Today militants took over the city of Tikrit and broke out hundreds of prisoners there as they seek to overturn Prime Minister Nouri al-Maliki. The al-Qaeda seized Tikrit only hours after rebels took the city of Mosul as well. Mosul is now being held by the Islamic State of Iraq and al-Sham (ISIS), according to The Wall Street Journal. It’s estimated that some 500,000 people have left Mosul to seek sanctuary outside the city amid concerns about increasing violence.
Al-Qaeda militants hold Iraq refinery
According to Reuters, Sunni rebels from an al-Qaeda splinter group targeted Iraq’s largest oil refinery in Tikrit. The Iraq army has been trying to build its ranks back up after hundreds of police and soldiers deserted ahead of the invasion of Mosul. Officials agreed not to prosecute those who returned to their posts today.

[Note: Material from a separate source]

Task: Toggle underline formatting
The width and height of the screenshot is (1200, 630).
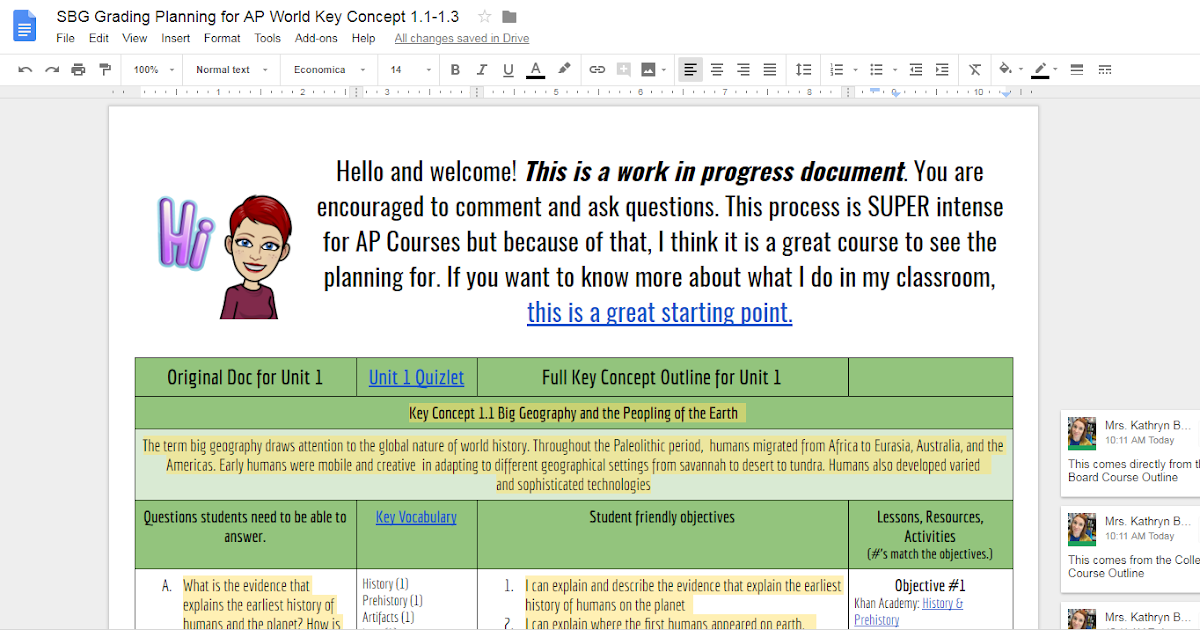Action: pos(509,69)
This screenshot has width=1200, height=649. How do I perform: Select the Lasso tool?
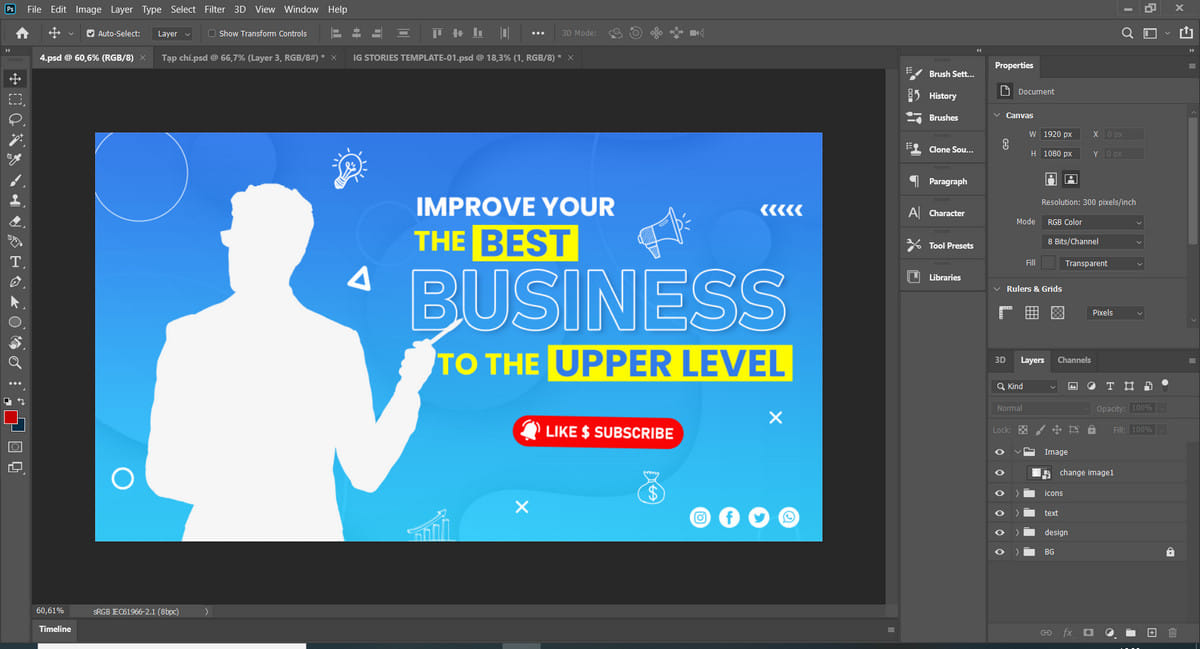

The ISIS also raided the Turkish embassy in Mosul and is holding 49 people hostage, including the consul-general. The conditions of the hostages are still unclear at this point. Some reports also indicate that 80 Turks have been kidnapped in Iraq. Turkey called for an emergency meeting of the United Nations to discuss the kidnappings and the increasing violence in Iraq.
West voices concern, U.K. to stay out
Bashar al-Assad’s Syrian regime has expressed support for Iraq’s government and as pledged to come to the nation’s aid to fight against the Sunni militants if necessary. Syria’s foreign ministry said the same terrorism that is targeting Syria is also targeting Iraq. However, as The Telegraph reports, it’s unclear whether Syria can spare any of its troops, as it is dealing with warfare on its own turf.
Meanwhile Washington isn’t paying much heed to the crisis in Iraq, although a few lawmakers are calling attention to it. Some criticize President Obama’s decision to withdraw in 2010, saying it was too early. Others say the U.S. is prepared to offer assistance to Iraq. In the U.K., lawmakers have expressed concerns but also said that they will not be sending in British troops at this stage.